僕が余りにも生存者を全滅出来なかった罰。

だからあの邪神にキラーの僕がサバイバーに変えられてしまった。


《生存者を全滅させる頻度が余りにも少なすぎる。貴様より後に入ってきたネメシスは全滅回数を二桁は迎えているぞ?》



「はい…ごめんなさい…」



《謝るくらいなら、いっそサバイバーになってしまえ》



「はい……え?」



《私が今一度、お前の役目は何かを叩き直してやる。たまには見る世界を変えるのもいいかもしれない。それで少しの役になればいいだろう。》



突然僕の周りに黒い霧が立ち上がる。



「ま、待ってくれ!!もう一度チャンスを…!」



《言っただろう?お前の役目はなんだったのか叩き直すと。いっそ貴様を跡形もなく殺してやりたいところだが、それじゃ面白くない。私の優しさだと思え。》


ふざけるな…!邪神に優しさもクソもあるか!!

嫌だ!この僕があの無意味な行動を繰り返す奴らの仲間になるなんて…!!


「ふざけるな…!」



闇に包まれる中、僕は目を閉じてしまった。

次に目を開くと、そこはサバイバーのいる焚き火の前にいた。

どうやらあの邪神が言ってたことは本当だったらしい。

体を起こして周りを見渡しても、焚き火以外の明かりがない…闇という森だけだ。

僕らキラーのいる部屋とは格段にかけ離れた環境だな…。

て言うか服装も変わってる。


「ボロボロのYシャツにスキニーパンツか…全然格好良くない…」


動きやすいのは分かるが、もう少し派手な服装がよかった。


「…あ」


武器もなにもない…僕は本当にサバイバーになってしまったんだな…。


「はぁ…何でこんなことになったんだ…」


まぁ僕のせいなんだけどさ。

と、自問自答しながら目の前にあった切り株に腰掛け一息ついた。

その瞬間、背後から物音がした。


「ひっ!」


「…え?」


画像


情けない声を出してしまい恥ずかしくなったが、焚き火の明かりでようやく誰か分かった。

彼女は一度儀式で会ったサバイバーだった。

結局逃げられてしまったが、彼女の[音]が美しかったため覚えていた。


「え、え?」


見間違いかと彼女は一度持っていた薪を置いて目を擦り、もう一度僕を見る。


「な、何であんたがここに!?」


「色々あって…ね」


「嘘でしょ…この場所だけは安全だと思ってたのに…」


はぁ…とため息をつきながら先程置いたそれを持ち、焚き火の前に置く。


「みんなに説明するのが大変そうね」


なんと彼女は、僕の隣に腰掛けた。


「驚かないんだね」


「そりゃね?今のあんたは私達と同じ生存者なんだから。いちいち考えてる暇もないわよ」


「意外と冷静なんだね君って」


「当たり前よ。あんた達キラーに何回殺されたかもう覚えてないわ。そしたら慣れただけよ。」


彼女との話は意外に盛り上がった。

好きなものは何だとか、趣味は何だとか…

古典的な質問ばかりだったが、彼女の理解力と語彙力で小さな話がいっそう大きくなった。

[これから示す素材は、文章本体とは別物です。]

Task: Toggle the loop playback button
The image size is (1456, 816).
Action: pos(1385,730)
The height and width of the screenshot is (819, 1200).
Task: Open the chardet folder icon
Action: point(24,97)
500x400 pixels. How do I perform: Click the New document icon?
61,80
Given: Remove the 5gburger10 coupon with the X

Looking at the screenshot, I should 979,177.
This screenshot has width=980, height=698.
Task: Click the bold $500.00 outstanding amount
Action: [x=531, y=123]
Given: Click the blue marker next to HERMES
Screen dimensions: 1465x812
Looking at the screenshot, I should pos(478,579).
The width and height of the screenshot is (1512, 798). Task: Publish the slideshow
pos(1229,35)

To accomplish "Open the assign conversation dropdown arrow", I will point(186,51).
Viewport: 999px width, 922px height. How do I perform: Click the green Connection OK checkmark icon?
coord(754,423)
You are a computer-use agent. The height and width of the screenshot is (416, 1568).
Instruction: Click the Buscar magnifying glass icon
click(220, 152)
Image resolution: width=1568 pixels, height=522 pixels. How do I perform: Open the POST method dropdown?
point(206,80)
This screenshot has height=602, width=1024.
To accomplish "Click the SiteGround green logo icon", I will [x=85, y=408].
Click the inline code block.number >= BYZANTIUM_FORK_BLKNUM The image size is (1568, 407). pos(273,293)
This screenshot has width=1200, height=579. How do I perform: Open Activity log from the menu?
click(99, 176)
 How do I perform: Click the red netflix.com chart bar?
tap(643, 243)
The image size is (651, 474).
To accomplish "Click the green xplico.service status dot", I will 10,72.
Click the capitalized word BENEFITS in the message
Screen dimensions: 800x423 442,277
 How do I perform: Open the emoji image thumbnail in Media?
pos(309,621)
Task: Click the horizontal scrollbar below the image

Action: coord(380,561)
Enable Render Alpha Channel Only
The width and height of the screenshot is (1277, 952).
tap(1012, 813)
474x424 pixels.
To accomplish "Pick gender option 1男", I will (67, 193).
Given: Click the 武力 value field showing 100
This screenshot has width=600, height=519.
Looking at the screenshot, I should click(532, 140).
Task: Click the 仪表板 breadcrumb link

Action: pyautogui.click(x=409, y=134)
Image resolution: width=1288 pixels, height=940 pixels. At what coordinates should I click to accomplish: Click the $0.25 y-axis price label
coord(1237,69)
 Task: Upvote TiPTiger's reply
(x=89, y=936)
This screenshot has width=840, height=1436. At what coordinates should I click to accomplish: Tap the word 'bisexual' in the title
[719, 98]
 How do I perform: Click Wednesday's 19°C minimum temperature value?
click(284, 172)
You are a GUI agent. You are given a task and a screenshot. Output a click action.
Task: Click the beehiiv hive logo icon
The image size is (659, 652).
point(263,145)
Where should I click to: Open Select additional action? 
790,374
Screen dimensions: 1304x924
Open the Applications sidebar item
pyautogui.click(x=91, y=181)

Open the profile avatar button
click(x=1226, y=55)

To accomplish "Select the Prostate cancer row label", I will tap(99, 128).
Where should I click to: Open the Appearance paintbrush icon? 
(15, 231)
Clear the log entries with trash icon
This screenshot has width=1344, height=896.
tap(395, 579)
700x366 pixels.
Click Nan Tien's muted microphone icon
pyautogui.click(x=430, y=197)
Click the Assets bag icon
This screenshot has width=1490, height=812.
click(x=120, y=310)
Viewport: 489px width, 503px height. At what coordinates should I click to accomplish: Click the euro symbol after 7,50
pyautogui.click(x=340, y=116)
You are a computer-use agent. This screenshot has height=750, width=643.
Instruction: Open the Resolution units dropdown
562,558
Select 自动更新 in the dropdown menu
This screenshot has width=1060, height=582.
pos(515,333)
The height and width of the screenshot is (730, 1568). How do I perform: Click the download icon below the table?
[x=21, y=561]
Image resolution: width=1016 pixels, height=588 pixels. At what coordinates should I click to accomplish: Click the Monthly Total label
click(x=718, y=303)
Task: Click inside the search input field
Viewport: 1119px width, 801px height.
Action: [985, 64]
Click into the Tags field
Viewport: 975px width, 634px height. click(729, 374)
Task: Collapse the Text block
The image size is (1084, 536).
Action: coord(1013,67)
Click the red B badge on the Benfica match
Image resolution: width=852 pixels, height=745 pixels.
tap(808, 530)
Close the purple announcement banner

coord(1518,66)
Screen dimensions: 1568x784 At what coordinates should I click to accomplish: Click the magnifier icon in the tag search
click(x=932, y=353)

「久々にこんな楽しい思いをしたわ。あんたこっち(サバイバー)の方が向いてるんじゃない?」


「嫌だよ!だって痛いじゃん!」


「冗談よ」


彼女が笑った。

儀式の時は眉が寄った表情しか見せなかったから新鮮だ…。

なんて考えていると、再び背後から物音がした。

今度は男女が数人出てきた。


「ドワイト、コレも持って。私こっち持つから」


「ちょっと、ローリー、これは流石に重いって…」


「うっさい。男は重たい物持ってなんぼでしょ」


「帰ったよ~、って!えっ?と、トリックスター!?何でこんなところに…」


三人のサバイバーが僕を見て驚く。

彼女らは見覚えがあった。

確か…名前は『ローリー・ストロード』『フェン・ミン』『ドワイト・フェアフィールド』…

ゴスフェに教えて貰えたのが役に立った。


「みんな落ち着いて。これには訳があるから…」


「何あんたは平然とコイツの隣座ってんのよ!コイツのこと分かってる?キラーよ!?殺人鬼よ!?」


「分かってるわよ。でも今は一端彼の話を聞いて?トリスタ、話してくれる?」


「えっ、嗚呼、うん…」


僕は彼女の言うことにあっけなく従い、サバイバーになった訳を話した。


「──ということで…今はこっち側にいるんだ」


「…まだ信じられないけど、とりあえず言えることはあんたの自己責任ってことね」


「情けないわね。ファンサしすぎ何じゃないの?」


「ま、まぁ落ち着いて…?」


ドワイトが二人をなだめる。

鬱陶しいな…。


「というわけだから、みんな仲良くしてね」


彼女がそういう。


「あんたはよくこんなやつと仲良くなれるわね。」


「忘れたの?私達はチームワークが何よりも大事なんだから。こんなところで仲間割れなんかしてちゃ、キラーにとっては利益しかないわよ。」


「まぁ…確かにそうだけど…」


「み、みんなそんな難しそうな顔せずに…ね?」


「逆に聞くけど、ドワイトはどうなのよ。コイツの話を信じられるの?」


フェン・ミンが聞く。


「ぼ、僕は…彼を信じるよ!だってみんなのリーダーだし!仲間外れなんて絶対にしない!」


わぁ、正義面してておもしろーい。


「私は信じないから。コイツがキラーに戻った時に私達の情報が他のキラーに話されちゃ困るからね」


「私も~」


別に君たちの情報なんて微塵も興味ないんだけど…と喉元まで来ていたが僕は言うのを我慢した。

不意に彼女に目を向ける。

彼女は難しそうな顔をしていた。

僕のためにこんなに真剣に考えてくれてるなんて…。

……あれ?何で僕ちょっとドキッとしたんだ?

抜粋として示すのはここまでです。